Vögel haben keine Stimmbänder. Sie erzeugen die Laute über den Syrinx (Stimmkopf) - quasi aus dem Bauch heraus. Sie erlernen den Gesang als Nestlinge von ihren Vater bzw. Eltern. Deshalb konnten Forscher sogar „Dialekte“ bei einzelnen Arten feststellen. Nestlinge müssen die Gesänge abspeichern und dann als Jungvögel auch entsprechend üben. Afrikanische Witwenvögel z.B. legen als Brutschmarotzer ihre Eier in die Nester verschiedener Prachtfinkenarten. Die Eier und auch die Jungvögel sehen aus wie die der Finken und werden von diesen neben den eigenen Jungen großgezogen. Erst als flügge Vögel unterscheiden sie sich völlig von ihren Nestgeschwister. Interessant dabei ist, dass die Witwenvögel den Gesang der jeweiligen Finkenart erlernen und später auch als ihren eigenen Gesang vortragen. Spannend wird der Gesang auch durch viele Imitatoren. So ahmen Stare, Eichelhäher und Gelbspötter andere Vögel, aber auch andere Geräusche ihrer Umwelt nach.

14344.jpg Gelbspötter

Singen Vögel den ganzen Tag?

Bekanntlich beginnen sie schon sehr früh, aber je nach Art zu unterschiedlicher Zeit mit dem Gesang. Warum das so ist, ist noch nicht abschließend geklärt. Ein Grund ist sicherlich, dass morgens noch kaum Insekten als Nahrung zu finden sind und dadurch mehr Zeit für den Gesang zur Verfügung steht. Auch trägt der Schall bei höherer morgendlicher Luftfeuchte weiter. Ähnliches gilt für die Abendstunden.

37675.jpg Zaunkönig

Ist der Gesang die einzige Kommunikation der Vögel?

Nicht jeder Ruf ist allerdings der eines Singvogels, wie z.B. die markanten Laute des allbekannten Kuckucks beweisen. Es gibt eine ganze Menge anderer Lautäußerungen. Jeder hat schon den Schreckruf einer abfliegenden Amsel oder den Warnruf des Eichelhähers (Waldpolizist) vernommen. Nestlinge befeuern ihre Eltern mit Bettellauten. Gehen dann die Nestlinge zur Ästlingsphase über, werden sie mit Lockrufen der Eltern aus dem Nest heraus gelockt.

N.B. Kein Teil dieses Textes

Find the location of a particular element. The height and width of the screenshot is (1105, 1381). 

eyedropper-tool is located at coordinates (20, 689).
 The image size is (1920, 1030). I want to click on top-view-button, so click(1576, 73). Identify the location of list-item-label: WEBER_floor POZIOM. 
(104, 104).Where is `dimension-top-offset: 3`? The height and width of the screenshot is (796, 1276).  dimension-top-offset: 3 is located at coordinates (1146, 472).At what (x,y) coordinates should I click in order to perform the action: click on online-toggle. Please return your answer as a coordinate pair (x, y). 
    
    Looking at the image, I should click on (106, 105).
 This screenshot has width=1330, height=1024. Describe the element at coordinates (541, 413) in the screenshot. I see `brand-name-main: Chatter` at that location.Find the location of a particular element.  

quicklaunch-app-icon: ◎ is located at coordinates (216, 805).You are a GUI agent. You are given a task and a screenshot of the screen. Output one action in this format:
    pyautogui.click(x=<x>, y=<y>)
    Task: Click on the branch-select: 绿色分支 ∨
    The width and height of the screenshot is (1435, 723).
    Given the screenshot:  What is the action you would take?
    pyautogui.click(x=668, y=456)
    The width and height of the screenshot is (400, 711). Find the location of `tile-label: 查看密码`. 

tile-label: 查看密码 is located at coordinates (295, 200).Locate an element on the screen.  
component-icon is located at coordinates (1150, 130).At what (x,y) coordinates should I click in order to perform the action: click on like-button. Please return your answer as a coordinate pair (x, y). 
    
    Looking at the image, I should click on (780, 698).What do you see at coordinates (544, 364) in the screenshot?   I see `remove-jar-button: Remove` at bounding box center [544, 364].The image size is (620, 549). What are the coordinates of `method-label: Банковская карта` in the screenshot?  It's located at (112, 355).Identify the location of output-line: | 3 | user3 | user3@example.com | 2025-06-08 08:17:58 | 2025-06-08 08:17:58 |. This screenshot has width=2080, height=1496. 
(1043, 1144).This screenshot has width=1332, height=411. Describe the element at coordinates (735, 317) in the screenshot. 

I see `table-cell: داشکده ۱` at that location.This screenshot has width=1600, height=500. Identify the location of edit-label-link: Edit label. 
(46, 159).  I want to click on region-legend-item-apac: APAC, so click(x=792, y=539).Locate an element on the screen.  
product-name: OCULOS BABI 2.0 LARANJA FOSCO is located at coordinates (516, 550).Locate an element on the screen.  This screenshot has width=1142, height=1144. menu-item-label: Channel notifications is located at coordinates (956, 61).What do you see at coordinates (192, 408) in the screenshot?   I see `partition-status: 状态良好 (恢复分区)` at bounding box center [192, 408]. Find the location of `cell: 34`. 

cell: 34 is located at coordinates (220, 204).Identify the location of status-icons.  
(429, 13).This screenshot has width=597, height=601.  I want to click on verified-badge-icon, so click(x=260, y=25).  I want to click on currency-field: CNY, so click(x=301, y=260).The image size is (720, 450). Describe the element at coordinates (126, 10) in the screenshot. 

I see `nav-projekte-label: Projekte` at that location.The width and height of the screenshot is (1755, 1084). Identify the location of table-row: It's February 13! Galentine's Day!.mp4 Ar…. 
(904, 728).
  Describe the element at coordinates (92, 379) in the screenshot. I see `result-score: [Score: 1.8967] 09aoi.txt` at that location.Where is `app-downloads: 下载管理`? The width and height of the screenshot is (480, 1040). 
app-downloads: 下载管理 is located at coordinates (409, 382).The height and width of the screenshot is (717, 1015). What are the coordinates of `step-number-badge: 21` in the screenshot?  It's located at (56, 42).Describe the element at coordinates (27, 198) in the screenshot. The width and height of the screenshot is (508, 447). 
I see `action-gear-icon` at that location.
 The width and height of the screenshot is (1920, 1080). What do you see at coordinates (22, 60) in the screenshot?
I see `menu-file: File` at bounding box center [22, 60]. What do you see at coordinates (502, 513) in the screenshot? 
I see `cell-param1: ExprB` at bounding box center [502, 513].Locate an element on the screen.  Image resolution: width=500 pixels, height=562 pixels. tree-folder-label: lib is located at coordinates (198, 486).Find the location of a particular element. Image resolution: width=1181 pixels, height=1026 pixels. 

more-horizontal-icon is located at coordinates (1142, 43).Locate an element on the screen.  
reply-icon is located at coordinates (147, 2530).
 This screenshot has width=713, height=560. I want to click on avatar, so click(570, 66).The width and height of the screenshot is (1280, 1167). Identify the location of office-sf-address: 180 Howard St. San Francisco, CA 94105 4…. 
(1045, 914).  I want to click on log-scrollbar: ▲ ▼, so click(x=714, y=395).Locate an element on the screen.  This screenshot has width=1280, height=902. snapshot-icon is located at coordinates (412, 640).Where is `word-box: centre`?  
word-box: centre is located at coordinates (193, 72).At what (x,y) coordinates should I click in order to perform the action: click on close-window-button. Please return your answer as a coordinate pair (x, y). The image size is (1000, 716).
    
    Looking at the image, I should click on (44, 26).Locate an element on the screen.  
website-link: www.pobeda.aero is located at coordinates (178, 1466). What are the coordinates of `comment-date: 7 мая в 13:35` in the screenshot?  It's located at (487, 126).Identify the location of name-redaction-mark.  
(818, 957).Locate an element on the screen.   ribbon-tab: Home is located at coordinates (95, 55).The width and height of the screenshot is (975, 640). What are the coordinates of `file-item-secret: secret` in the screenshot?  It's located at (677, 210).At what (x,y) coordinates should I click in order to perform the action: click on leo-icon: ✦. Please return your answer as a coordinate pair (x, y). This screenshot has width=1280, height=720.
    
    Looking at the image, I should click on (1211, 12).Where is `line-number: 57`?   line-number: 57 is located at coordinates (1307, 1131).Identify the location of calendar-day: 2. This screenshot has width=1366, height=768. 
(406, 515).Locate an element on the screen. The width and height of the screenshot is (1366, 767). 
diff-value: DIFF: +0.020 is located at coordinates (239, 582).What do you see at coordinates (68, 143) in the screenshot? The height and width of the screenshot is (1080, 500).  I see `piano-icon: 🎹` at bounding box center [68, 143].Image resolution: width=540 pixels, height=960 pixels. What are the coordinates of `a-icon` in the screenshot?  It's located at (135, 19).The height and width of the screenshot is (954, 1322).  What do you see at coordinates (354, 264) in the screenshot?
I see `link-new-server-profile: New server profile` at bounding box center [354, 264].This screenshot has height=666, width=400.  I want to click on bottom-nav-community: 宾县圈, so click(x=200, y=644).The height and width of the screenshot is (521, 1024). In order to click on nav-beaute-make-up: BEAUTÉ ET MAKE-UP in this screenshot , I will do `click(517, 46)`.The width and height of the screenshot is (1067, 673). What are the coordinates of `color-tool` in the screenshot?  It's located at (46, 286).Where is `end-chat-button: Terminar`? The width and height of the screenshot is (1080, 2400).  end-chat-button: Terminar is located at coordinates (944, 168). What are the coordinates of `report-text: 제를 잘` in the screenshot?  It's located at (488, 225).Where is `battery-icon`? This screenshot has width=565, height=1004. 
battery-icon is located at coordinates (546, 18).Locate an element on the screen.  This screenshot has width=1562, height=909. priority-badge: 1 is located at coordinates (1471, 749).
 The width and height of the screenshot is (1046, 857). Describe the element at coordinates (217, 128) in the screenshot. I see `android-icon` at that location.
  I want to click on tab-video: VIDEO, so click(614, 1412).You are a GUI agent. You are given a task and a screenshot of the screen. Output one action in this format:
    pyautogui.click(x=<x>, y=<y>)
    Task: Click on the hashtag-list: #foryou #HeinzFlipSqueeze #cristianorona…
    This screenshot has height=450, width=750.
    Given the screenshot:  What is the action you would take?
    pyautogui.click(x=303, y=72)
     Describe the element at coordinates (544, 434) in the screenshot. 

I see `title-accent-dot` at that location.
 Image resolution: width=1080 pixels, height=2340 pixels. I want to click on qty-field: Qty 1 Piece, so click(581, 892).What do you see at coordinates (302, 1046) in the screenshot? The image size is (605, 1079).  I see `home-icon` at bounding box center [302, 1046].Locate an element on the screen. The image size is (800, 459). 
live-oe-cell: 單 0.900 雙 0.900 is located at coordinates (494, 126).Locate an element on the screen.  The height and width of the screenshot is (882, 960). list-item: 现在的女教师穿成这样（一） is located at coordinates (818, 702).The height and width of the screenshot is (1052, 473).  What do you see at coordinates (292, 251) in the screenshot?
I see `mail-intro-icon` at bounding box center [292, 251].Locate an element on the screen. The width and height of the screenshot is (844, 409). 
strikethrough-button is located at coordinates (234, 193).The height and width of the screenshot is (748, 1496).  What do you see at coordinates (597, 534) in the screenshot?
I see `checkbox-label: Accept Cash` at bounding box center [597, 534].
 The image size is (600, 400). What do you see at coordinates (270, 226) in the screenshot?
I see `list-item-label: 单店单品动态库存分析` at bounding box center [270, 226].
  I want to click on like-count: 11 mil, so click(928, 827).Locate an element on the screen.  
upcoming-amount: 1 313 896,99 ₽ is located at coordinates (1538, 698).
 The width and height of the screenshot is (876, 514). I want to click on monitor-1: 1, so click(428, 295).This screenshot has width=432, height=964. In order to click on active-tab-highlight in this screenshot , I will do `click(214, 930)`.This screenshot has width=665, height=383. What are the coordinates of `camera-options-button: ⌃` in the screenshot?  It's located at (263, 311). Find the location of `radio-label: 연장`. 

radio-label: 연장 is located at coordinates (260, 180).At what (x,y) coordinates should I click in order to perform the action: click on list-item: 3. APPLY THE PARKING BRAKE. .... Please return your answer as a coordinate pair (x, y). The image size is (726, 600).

28390.jpg Drosselrohrsänger

Es gibt Kontaktrufe beim Fliegen, so bei Kranichen und Gänsen. Manche Arten kreischen wie die Schleiereule. Andere gurren wie die Tauben. Weißstörche klappern mit dem Schnabel und Spechte klopfen an gute Resonanzkörper wie Baumstämme. Die Bekassine erzeugt im Balzflug sogar ein meckerndes Geräusch mit ihren Schwanzfedern (Himmelsziege) und Singschwäne trompeten im Duett. Vögel haben also ein reiches Arsenal verschiedener Laute und wir Menschen daran (meistens) unsere Freude. In Versuchen wurde nachgewiesen, wie stark diese Naturgeräusche bei uns Menschen Stress abbauen. Der Gesang der Vögel gehört hier unbedingt dazu.

19320.jpg Trauerfliegenschnäpper

Und noch etwas verdanken wir wahrscheinlich dem Vogelgesang: Unsere Fähigkeit selbst zu singen und Musik zu komponieren. Berühmte Komponisten, wie Mozart, Bach und Vivaldi, wurden durch den Gesang der Vögel inspiriert. Es gibt also viele Gründe sich für den Schutz unserer „gefiederten Freunde“ einzusetzen; Gründe die über ihre ökologische Schlüsselstellung hinaus gehen.